Bilmek sevdirir, sevmek yaklaştırır

Bilinçle yapılmayan şey, ne kadar alışkın olursak olalım, beynimizde farkındalıkla yapılmış bir eylemin etkisini oluşturmaz, bize ufuk açmaz. O yüzden, bilgi; beynimizin gözlerinin görmesine, duymasına ve anlamasına yarayacak bir nur, bir ışık gibidir. O bilgi, ne yaparsam Allah (cc) ile ilişkime, yakınlarıma ve topluma ne katacağını bildirir.

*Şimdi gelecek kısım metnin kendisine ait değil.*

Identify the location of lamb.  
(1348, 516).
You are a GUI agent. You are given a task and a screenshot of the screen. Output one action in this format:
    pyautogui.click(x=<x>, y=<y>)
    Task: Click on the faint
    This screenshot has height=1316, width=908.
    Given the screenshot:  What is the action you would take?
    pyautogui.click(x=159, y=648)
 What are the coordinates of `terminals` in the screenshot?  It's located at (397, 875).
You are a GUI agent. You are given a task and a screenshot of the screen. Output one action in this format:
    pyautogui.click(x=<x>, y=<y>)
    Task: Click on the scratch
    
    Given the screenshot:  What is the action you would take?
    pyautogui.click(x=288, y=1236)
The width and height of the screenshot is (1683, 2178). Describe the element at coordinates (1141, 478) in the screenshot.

Ben “Niçin?”imi öğrenmiş olurum ondan sonra “Nasıl?”ı benim gündemimi isteyerek doldurur. Eylemin alışkanlığa dönüşmesinin en kolaylaştırıcı unsuru, bilmek, yani “Niçin?”i sevecek kadar materyale sahip olmaktır. Bilmek gereklidir fakat yeterli değildir. Bilginin devamlılığı, bilincin oluşmasına, bilincin oluşması reflekse dönüşmesine yardımcı olur. Bizi doğru şeyler yapmaya ve Allah’a (cc) yakınlaştırmaya yarayacak şeylere ekmek gibi su gibi ihtiyaç duymak, bu vasıfları taşıyanlara yakın olmaya çalışmak, bizi de o hale getirecek kavli ve fiili dualarımızın olması; Rabbimizin (c.c) de nasip etmesiyle, bizi bir yerden bir yere taşır.

Ne yaptığımız ve neye devam ettiğimiz sadece bizi değil çevremizdekileri de etkiler ve örnek teşkil eder. Yakın olduklarımıza ve sürekli gördüklerimize benzer davranmak kendiliğinden oluşur. O halde, biz toplum dediğimiz büyük bir ailenin üyesiyiz. Her hareketimiz bir diğerini etkiler, alışkanlıklarımız, başka alışkanlıklara malzeme olabilir özellikle de çocuklarımız açısından.

Çocuk neleri tekrar ettiğimizi görür ve öğrenir

“Babam sabah namazını hiç kaçırmaz, biz ailece hep erken kalkarız, babam bize sarılır öper, birlikte gezmeye gideriz, bize gelenler olur”, “Büyüklerimizi ziyaret ederiz, baş başa güzel zamanlar geçiririz. Ayrıca, bol sadaka vermeyi babamdan öğrendim, fakir ve muhtaç ailelere kol kanat gerer, hayır işlerinde çalışır” “Annem çok sevgi doludur, hep güler yüzlüdür, bize çok iyi davranır. Evimizde kuran okunmayan gün yoktur. Ben Allah’ı (cc) çok severim. Bazen ailece camide namaz kılarız, içim o kadar huzur dolar ki.” Cümleleri ve benzerleri, o ailede doğru alışkanlıkların oluşuğu anlamına gelir.

Peki kendimize soralım mı? Bizde bunların hangileri var?